The problem with this logic is that ordinary users don't become the target of a denial of service attack either. If it should exist at all, the default should be off. And if then no one would turn it on, it could just as well not exist.
Ordinary users become a target of DDoS way more often than you would think. These days it tends to be related to competitive multiplayer video games, but I'm sure there's still some IRC drama and small-time Minecraft hosting driving it.
In general it's extremely unlikely unless you are engaging in "high risk behavior," but at the scale of an ISP there are enough users doing that kind of thing (Twitch streaming, etc) that it becomes an appreciable frustration for your network operations.
> These days it tends to be related to competitive multiplayer video games, but I'm sure there's still some IRC drama and small-time Minecraft hosting driving it.

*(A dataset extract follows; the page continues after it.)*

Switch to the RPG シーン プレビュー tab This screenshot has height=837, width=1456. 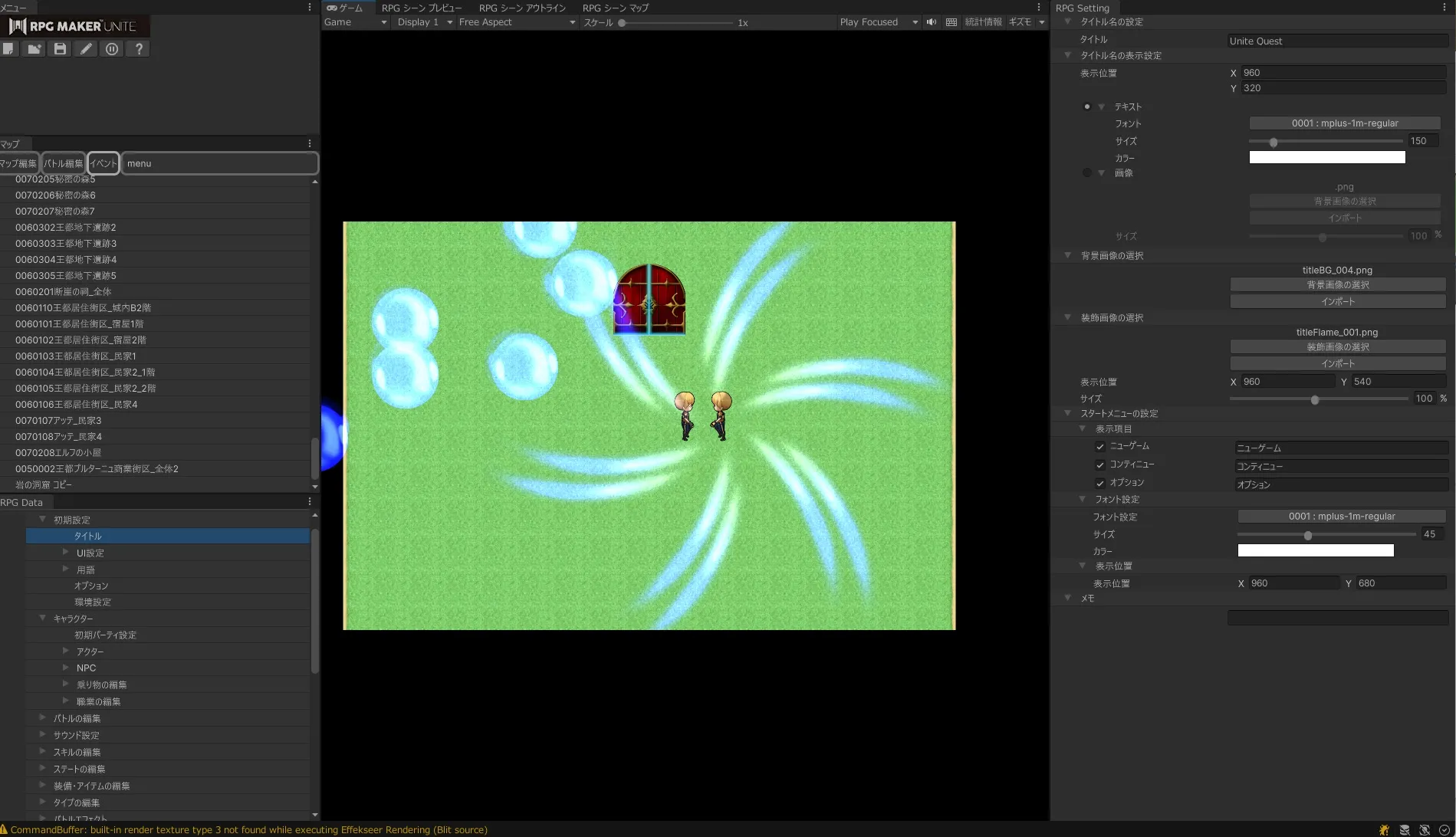point(422,8)
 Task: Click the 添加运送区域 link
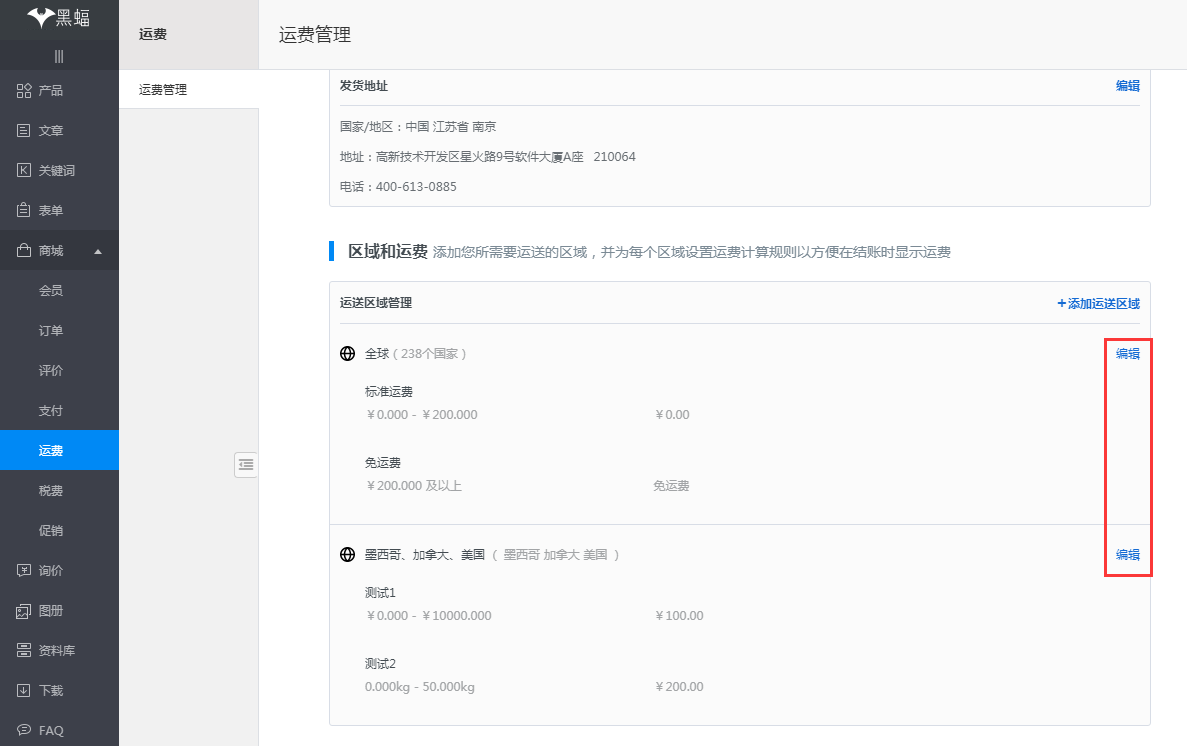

This sounds like the sort of thing with similar prevalence to things like running a Tor node. This might even be an example the other way, when your game server or what have you has thousands of peer connections and this thing breaks it by misinterprets that as a denial of service too.
I might be misunderstanding but doesn't the feature also help prevent home users' devices becoming part of a DDOS effort (high number of outbound connections)? There's stories here on HN about IoT devices and infected PCs/phones participating in DDOS on command. So I can see an argument that a home gateway device should try and help prevent participation by devices behind it.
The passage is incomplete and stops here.